Saat Status Berubah, Rumah Tangga Runtuh: Kisah Supir Palopo-Morowali yang Terancam Kehilangan Istri Setelah Lolos PPPK
DI JALANAN lintas Sulawesi yang panjang dan melelahkan, Jericho (41), nama samaran, menghabiskan sebagian besar hidupnya.
Siang dan malam ia menyetir mobil angkutan umum antar provinsi, rute Palopo-Morowali, menembus hujan, gelap, dan jarak ratusan kilometer demi satu tujuan sederhana: menghidupi keluarganya.
Selama 14 tahun pernikahan, ia percaya rumahnya baik-baik saja.
Namun hidup kadang berubah bukan karena badai besar, melainkan pelan-pelan, nyaris tak terasa, hingga akhirnya semuanya runtuh.
Kisah itu dia ceritakan, saat Jericho bertemu teman lamanya, yang juga wartawan Tekape.co di Toraja, Sabtu 24 Januari 2026.

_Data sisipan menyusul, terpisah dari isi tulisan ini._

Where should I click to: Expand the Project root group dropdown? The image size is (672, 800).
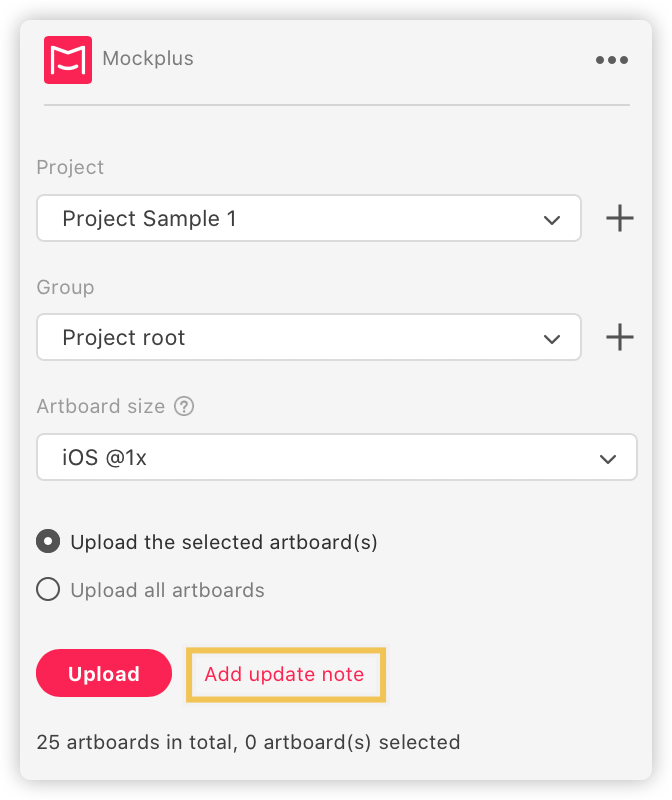pyautogui.click(x=309, y=337)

Istrinya, sebut saja Katalis (43), nama samaran, telah lama bekerja sebagai tenaga honorer di salah satu instansi pemerintah di Kabupaten Luwu.

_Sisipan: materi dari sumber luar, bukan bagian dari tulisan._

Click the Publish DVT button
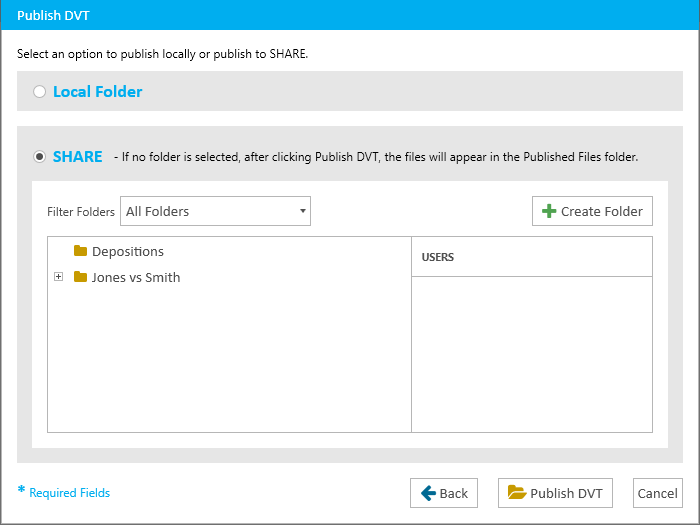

Hampir satu dekade ia mengabdi dengan status yang tak pasti. Jericho menyaksikan sendiri bagaimana istrinya menunggu kabar pengangkatan, berharap suatu hari nasibnya berubah.
Hari itu akhirnya datang.
Katalis dinyatakan lolos PPPK paruh waktu.
Bagi banyak keluarga, kabar itu seharusnya menjadi awal kehidupan yang lebih tenang. Penghasilan lebih jelas, masa depan lebih terjamin.

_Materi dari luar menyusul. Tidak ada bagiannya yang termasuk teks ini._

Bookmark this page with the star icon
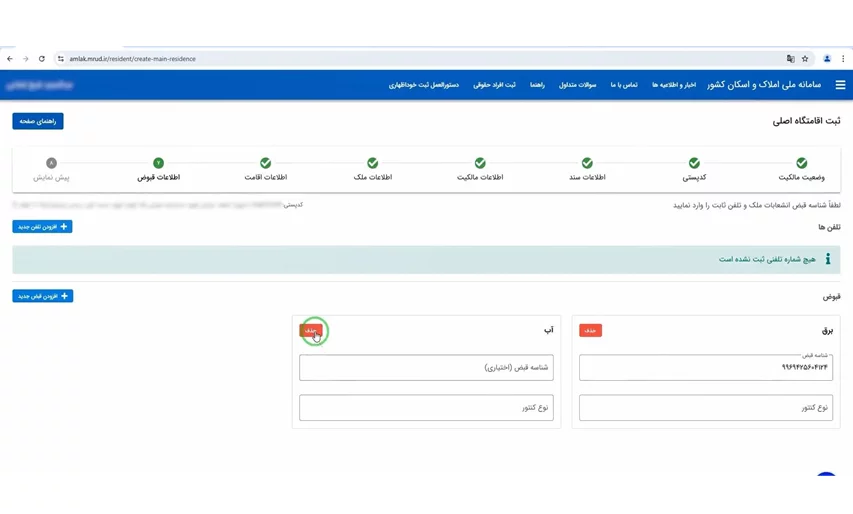This screenshot has width=853, height=514. click(805, 59)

Jericho pun ikut bangga. Ia merasa perjuangan mereka selama ini terbayar.
Tapi justru setelah status itu berubah, suasana rumah ikut berubah.
Jarak yang Muncul Diam-diam
Jericho mulai merasakan istrinya berbeda. Komunikasi tak lagi hangat. Percakapan sering berujung emosi. Telepon genggam yang dulu terbuka kini terkunci rapat.
Pertanyaan sederhana seperti “dari mana?” atau “sama siapa?” kerap memicu pertengkaran.
“Bukan soal uang,” tuturnya pelan. “Saya tiap hari kerja di jalan. Yang saya rasakan, dia seperti sudah jauh sebelum bilang mau pisah.”
Di tengah kecurigaan dan ketegangan itu, Jericho mengaku menemukan percakapan yang menurutnya melewati batas kewajaran dengan seorang rekan kerja istrinya.
Dia menduga hubungan tersebut bukan sekadar teman biasa. Ia juga menaruh curiga pada beberapa momen ketika istrinya pulang terlambat atau sulit dihubungi.
Katalis sendiri, menurut penuturan Jericho, sempat mengakui ada kedekatan dengan pria tersebut, namun menyebutnya tidak serius. Tak lama setelah itu, justru permintaan cerai muncul.
Luka yang Tak Terlihat Anak-anak
Di rumah sederhana mereka, ada tiga anak yang kini menjadi perhatian utama Jericho. Ia mengaku tak ingin memperpanjang konflik, tapi juga merasa terpukul.
“Anak tetap anak saya. Itu yang paling saya pikirkan,” katanya.
Sebagai supir travel, hidup Jericho tak pernah mudah. Penghasilannya tergantung jumlah penumpang dan jarak tempuh.
Ia jarang di rumah, tapi merasa semua itu bagian dari tanggung jawab sebagai kepala keluarga.
Kini ia bukan hanya memikirkan nafkah, tapi juga bagaimana menjelaskan kepada anak-anak bahwa keluarga mereka tak lagi utuh.
Ketika Perubahan Status Mengubah Dinamika
Kisah ini bukan semata soal dugaan perselingkuhan atau perceraian. Di baliknya ada cerita tentang perubahan peran, tekanan ekonomi, dan dinamika relasi suami istri ketika salah satu pasangan mengalami lonjakan status sosial atau pekerjaan.
Dalam banyak keluarga, perubahan tersebut bisa menjadi berkah. Namun pada sebagian lain, justru memunculkan jarak, rasa tidak seimbang, atau konflik yang lama terpendam.
Jericho kini hanya berharap proses perpisahan berjalan baik dan anak-anaknya tidak menjadi korban batin berkepanjangan.
Sementara itu, pihak yang disebut dalam cerita ini belum memberikan keterangan resmi.
Di jalanan lintas Sulawesi, mobil travel Jericho masih melaju seperti biasa. Dari luar, tak ada yang tahu beban pikirannya. Penumpang datang dan pergi, tapi kisah di rumahnya kini berjalan ke arah yang tak pernah ia bayangkan sebelumnya.